Recorded data:
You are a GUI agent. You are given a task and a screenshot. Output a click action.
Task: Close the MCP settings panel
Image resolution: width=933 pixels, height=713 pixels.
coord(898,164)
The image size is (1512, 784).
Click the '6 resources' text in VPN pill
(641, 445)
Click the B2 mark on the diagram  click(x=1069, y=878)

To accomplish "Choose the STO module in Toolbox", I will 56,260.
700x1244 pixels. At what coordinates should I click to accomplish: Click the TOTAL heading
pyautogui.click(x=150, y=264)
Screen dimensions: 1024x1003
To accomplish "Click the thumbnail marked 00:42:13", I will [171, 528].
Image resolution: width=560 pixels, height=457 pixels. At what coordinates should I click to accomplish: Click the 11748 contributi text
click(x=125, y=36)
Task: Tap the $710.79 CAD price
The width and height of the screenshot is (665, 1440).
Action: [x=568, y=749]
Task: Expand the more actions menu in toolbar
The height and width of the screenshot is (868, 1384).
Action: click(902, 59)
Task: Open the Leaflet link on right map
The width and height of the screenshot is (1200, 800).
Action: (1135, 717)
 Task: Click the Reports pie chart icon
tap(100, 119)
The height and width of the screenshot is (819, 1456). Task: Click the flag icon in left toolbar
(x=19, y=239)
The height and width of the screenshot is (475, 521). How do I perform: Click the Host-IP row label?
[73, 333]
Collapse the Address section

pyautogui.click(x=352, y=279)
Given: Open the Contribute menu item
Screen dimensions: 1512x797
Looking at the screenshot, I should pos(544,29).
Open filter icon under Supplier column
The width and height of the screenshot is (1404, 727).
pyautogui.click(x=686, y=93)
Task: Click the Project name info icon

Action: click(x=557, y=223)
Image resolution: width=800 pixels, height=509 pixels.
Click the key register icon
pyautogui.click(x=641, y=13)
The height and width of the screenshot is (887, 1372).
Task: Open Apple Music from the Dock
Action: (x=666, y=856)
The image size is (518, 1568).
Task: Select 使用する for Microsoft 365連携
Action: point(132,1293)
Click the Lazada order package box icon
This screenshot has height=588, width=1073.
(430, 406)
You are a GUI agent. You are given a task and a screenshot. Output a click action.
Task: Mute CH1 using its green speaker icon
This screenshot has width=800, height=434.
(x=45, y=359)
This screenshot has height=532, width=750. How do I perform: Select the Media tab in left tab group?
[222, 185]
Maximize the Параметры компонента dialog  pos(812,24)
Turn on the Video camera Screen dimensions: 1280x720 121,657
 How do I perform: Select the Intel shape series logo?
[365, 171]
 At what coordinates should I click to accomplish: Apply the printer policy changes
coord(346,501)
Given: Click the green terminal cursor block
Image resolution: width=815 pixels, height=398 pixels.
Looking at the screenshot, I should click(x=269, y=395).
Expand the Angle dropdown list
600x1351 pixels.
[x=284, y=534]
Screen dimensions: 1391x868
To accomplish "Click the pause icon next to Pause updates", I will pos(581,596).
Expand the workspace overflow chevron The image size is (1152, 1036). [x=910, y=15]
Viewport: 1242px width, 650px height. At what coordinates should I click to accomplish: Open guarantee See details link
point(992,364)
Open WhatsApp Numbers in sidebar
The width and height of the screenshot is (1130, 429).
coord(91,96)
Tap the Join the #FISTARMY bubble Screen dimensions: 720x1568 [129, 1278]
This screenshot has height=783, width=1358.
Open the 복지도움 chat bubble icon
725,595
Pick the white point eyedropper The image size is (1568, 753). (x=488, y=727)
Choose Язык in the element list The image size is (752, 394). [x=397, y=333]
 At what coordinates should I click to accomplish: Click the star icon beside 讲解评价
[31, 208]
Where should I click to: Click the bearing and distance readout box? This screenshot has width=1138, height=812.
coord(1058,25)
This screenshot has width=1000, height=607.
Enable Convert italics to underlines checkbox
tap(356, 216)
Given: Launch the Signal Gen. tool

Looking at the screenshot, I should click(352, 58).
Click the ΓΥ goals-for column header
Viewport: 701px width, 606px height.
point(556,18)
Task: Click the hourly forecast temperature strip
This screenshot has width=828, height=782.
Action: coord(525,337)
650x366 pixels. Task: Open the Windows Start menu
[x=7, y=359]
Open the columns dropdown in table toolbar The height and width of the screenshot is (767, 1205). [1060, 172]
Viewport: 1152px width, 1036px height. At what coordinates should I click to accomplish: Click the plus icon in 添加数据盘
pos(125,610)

Aim:
Reproduce the whole listing above, line for line, without changing a character.

Solved problem:
You are a GUI agent. You are given a task and a screenshot. Output a click action.
Task: Close the MCP settings panel
Image resolution: width=933 pixels, height=713 pixels.
coord(898,164)
The image size is (1512, 784).
Click the '6 resources' text in VPN pill
(641, 445)
Click the B2 mark on the diagram  click(x=1069, y=878)

To accomplish "Choose the STO module in Toolbox", I will 56,260.
700x1244 pixels. At what coordinates should I click to accomplish: Click the TOTAL heading
pyautogui.click(x=150, y=264)
Screen dimensions: 1024x1003
To accomplish "Click the thumbnail marked 00:42:13", I will [171, 528].
Image resolution: width=560 pixels, height=457 pixels. At what coordinates should I click to accomplish: Click the 11748 contributi text
click(x=125, y=36)
Task: Tap the $710.79 CAD price
The width and height of the screenshot is (665, 1440).
Action: [x=568, y=749]
Task: Expand the more actions menu in toolbar
The height and width of the screenshot is (868, 1384).
Action: click(902, 59)
Task: Open the Leaflet link on right map
The width and height of the screenshot is (1200, 800).
Action: (1135, 717)
 Task: Click the Reports pie chart icon
tap(100, 119)
The height and width of the screenshot is (819, 1456). Task: Click the flag icon in left toolbar
(x=19, y=239)
The height and width of the screenshot is (475, 521). How do I perform: Click the Host-IP row label?
[73, 333]
Collapse the Address section

pyautogui.click(x=352, y=279)
Given: Open the Contribute menu item
Screen dimensions: 1512x797
Looking at the screenshot, I should pos(544,29).
Open filter icon under Supplier column
The width and height of the screenshot is (1404, 727).
pyautogui.click(x=686, y=93)
Task: Click the Project name info icon

Action: click(x=557, y=223)
Image resolution: width=800 pixels, height=509 pixels.
Click the key register icon
pyautogui.click(x=641, y=13)
The height and width of the screenshot is (887, 1372).
Task: Open Apple Music from the Dock
Action: (x=666, y=856)
The image size is (518, 1568).
Task: Select 使用する for Microsoft 365連携
Action: point(132,1293)
Click the Lazada order package box icon
This screenshot has height=588, width=1073.
(430, 406)
You are a GUI agent. You are given a task and a screenshot. Output a click action.
Task: Mute CH1 using its green speaker icon
This screenshot has width=800, height=434.
(x=45, y=359)
This screenshot has height=532, width=750. How do I perform: Select the Media tab in left tab group?
[222, 185]
Maximize the Параметры компонента dialog  pos(812,24)
Turn on the Video camera Screen dimensions: 1280x720 121,657
 How do I perform: Select the Intel shape series logo?
[365, 171]
 At what coordinates should I click to accomplish: Apply the printer policy changes
coord(346,501)
Given: Click the green terminal cursor block
Image resolution: width=815 pixels, height=398 pixels.
Looking at the screenshot, I should click(x=269, y=395).
Expand the Angle dropdown list
600x1351 pixels.
[x=284, y=534]
Screen dimensions: 1391x868
To accomplish "Click the pause icon next to Pause updates", I will pos(581,596).
Expand the workspace overflow chevron The image size is (1152, 1036). [x=910, y=15]
Viewport: 1242px width, 650px height. At what coordinates should I click to accomplish: Open guarantee See details link
point(992,364)
Open WhatsApp Numbers in sidebar
The width and height of the screenshot is (1130, 429).
coord(91,96)
Tap the Join the #FISTARMY bubble Screen dimensions: 720x1568 [129, 1278]
This screenshot has height=783, width=1358.
Open the 복지도움 chat bubble icon
725,595
Pick the white point eyedropper The image size is (1568, 753). (x=488, y=727)
Choose Язык in the element list The image size is (752, 394). [x=397, y=333]
 At what coordinates should I click to accomplish: Click the star icon beside 讲解评价
[31, 208]
Where should I click to: Click the bearing and distance readout box? This screenshot has width=1138, height=812.
coord(1058,25)
This screenshot has width=1000, height=607.
Enable Convert italics to underlines checkbox
tap(356, 216)
Given: Launch the Signal Gen. tool

Looking at the screenshot, I should click(352, 58).
Click the ΓΥ goals-for column header
Viewport: 701px width, 606px height.
point(556,18)
Task: Click the hourly forecast temperature strip
This screenshot has width=828, height=782.
Action: coord(525,337)
650x366 pixels. Task: Open the Windows Start menu
[x=7, y=359]
Open the columns dropdown in table toolbar The height and width of the screenshot is (767, 1205). [1060, 172]
Viewport: 1152px width, 1036px height. At what coordinates should I click to accomplish: Click the plus icon in 添加数据盘
pos(125,610)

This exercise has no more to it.